15 Karena itu orang-orang Farisi pun bertanya kepadanya, bagaimana matanya menjadi melek. Jawabnya: ”Ia mengoleskan adukan tanah pada mataku, lalu aku membasuh diriku dan sekarang aku dapat melihat.”
16 Maka kata sebagian orang-orang Farisi itu: ”Orang ini tidak datang dari Allah sebab Ia tidak memelihara hari Sabat.” Sebagian pula berkata: ”Bagaimanakah seorang berdosa dapat membuat mujizat yang demikian?” Maka timbullah pertentangan di antara mereka.
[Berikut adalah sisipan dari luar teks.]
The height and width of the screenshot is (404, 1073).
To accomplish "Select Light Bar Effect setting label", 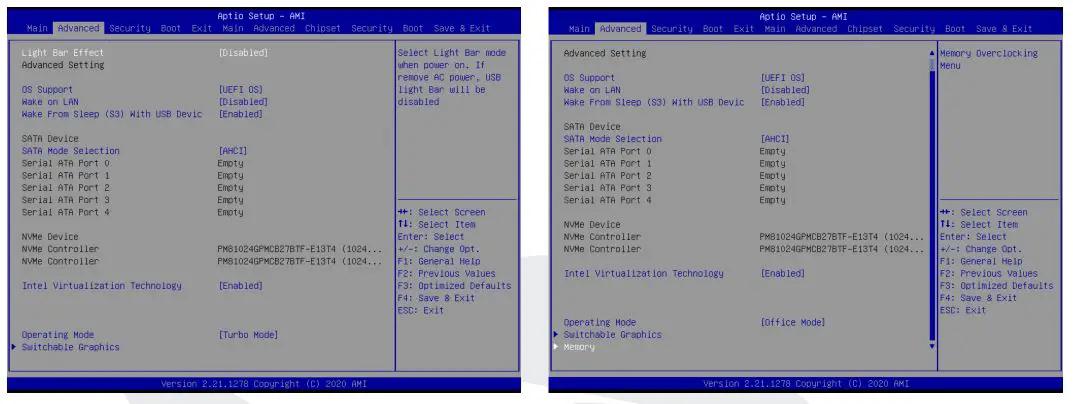I will tap(62, 52).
17 Lalu kata mereka pula kepada orang buta itu: ”Dan engkau, apakah katamu tentang Dia karena Ia telah memelekkan matamu?” Jawabnya: ”Ia adalah seorang nabi.”
18 Tetapi orang-orang Yahudi itu tidak percaya bahwa tadinya ia buta dan baru dapat melihat lagi, sampai mereka memanggil orang tuanya,
19 dan bertanya kepada mereka: ”Inikah anakmu, yang kamu katakan bahwa ia lahir buta? Kalau begitu bagaimanakah ia sekarang dapat melihat?”
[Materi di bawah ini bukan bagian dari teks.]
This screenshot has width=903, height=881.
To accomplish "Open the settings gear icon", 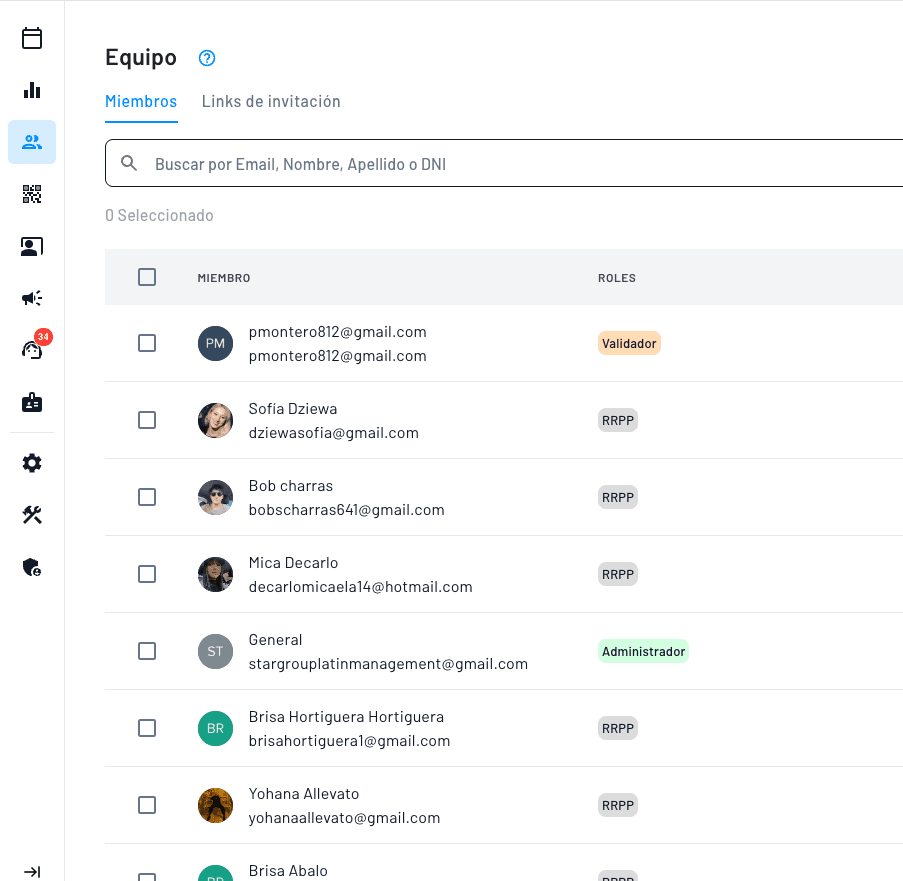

20 Jawab orang tua itu: ”Yang kami tahu ialah bahwa dia ini anak kami dan bahwa ia lahir buta,
21 tetapi bagaimana ia sekarang dapat melihat, kami tidak tahu dan siapa yang memelekkan matanya, kami tidak tahu juga. Tanyakanlah kepadanya sendiri, ia sudah dewasa, ia dapat berkata-kata untuk dirinya sendiri.”
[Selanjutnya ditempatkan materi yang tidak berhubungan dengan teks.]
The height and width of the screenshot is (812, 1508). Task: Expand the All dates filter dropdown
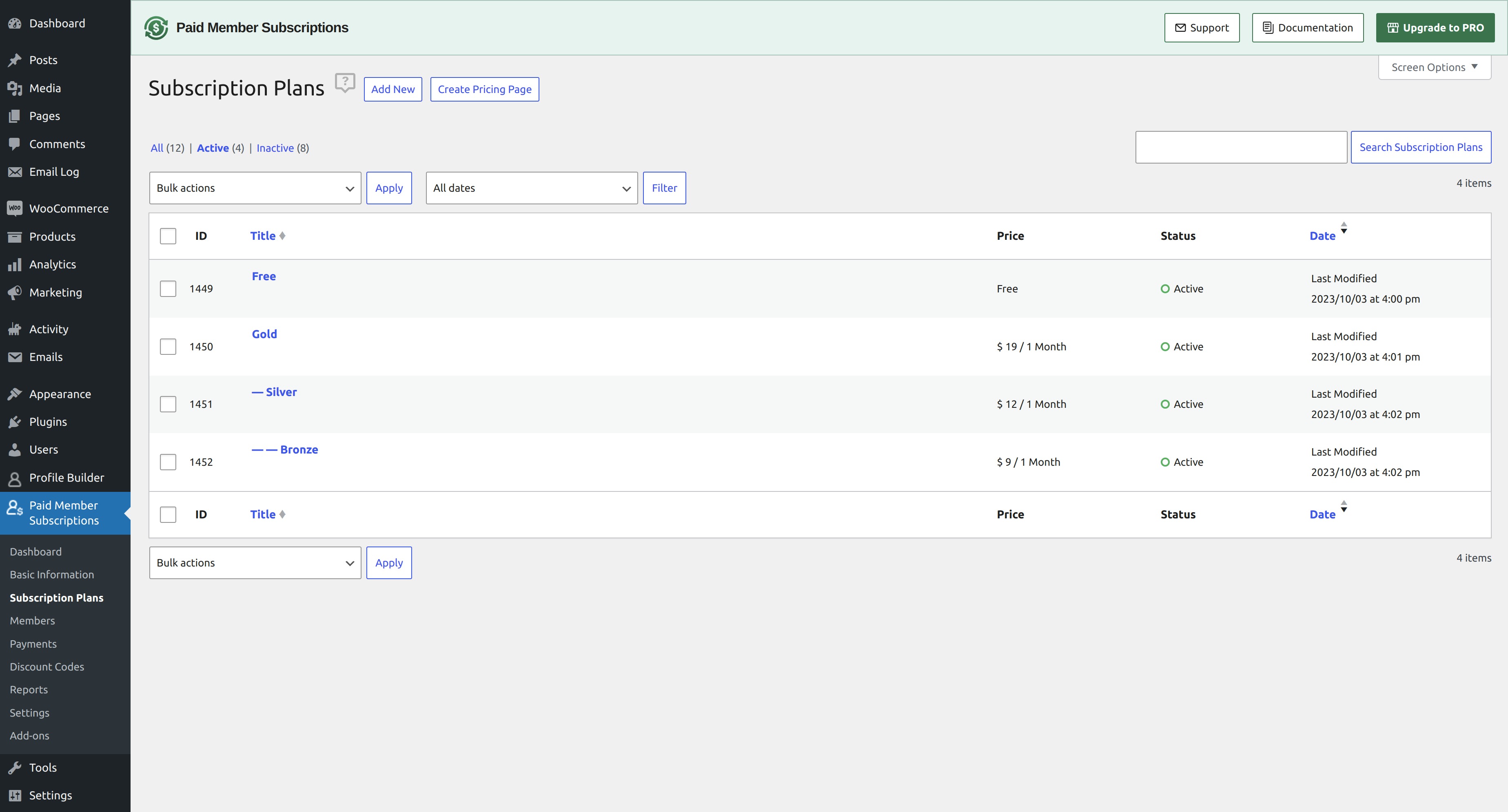pos(531,188)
22 Orang tuanya berkata demikian karena mereka takut kepada orang-orang Yahudi sebab orang-orang Yahudi itu telah sepakat bahwa setiap orang yang mengaku Dia sebagai Mesias, akan dikucilkan.
23 Itulah sebabnya maka orang tuanya berkata: ”Ia telah dewasa, tanyakanlah kepadanya sendiri.”
24 Lalu mereka memanggil sekali lagi orang yang tadinya buta itu dan berkata kepadanya: ”Katakanlah kebenaran di hadapan Allah; kami tahu bahwa orang itu orang berdosa.”
25 Jawabnya: ”Apakah orang itu orang berdosa, aku tidak tahu tetapi satu hal aku tahu yaitu bahwa aku tadinya buta dan sekarang dapat melihat.”
26 Kata mereka kepadanya: ”Apakah yang diperbuat-Nya padamu? Bagaimana Ia memelekkan matamu?”
27 Jawabnya: ”Telah kukatakan kepadamu dan kamu tidak mendengarkannya; mengapa kamu hendak mendengarkannya lagi? Barangkali kamu mau menjadi murid-Nya juga?”
28 Sambil mengejek mereka berkata kepadanya: ”Engkau murid orang itu tetapi kami murid-murid Musa.
29 Kami tahu bahwa Allah telah berfirman kepada Musa tetapi tentang Dia itu kami tidak tahu dari mana Ia datang.”
30 Jawab orang itu kepada mereka: ”Aneh juga bahwa kamu tidak tahu dari mana Ia datang sedangkan Ia telah memelekkan mataku.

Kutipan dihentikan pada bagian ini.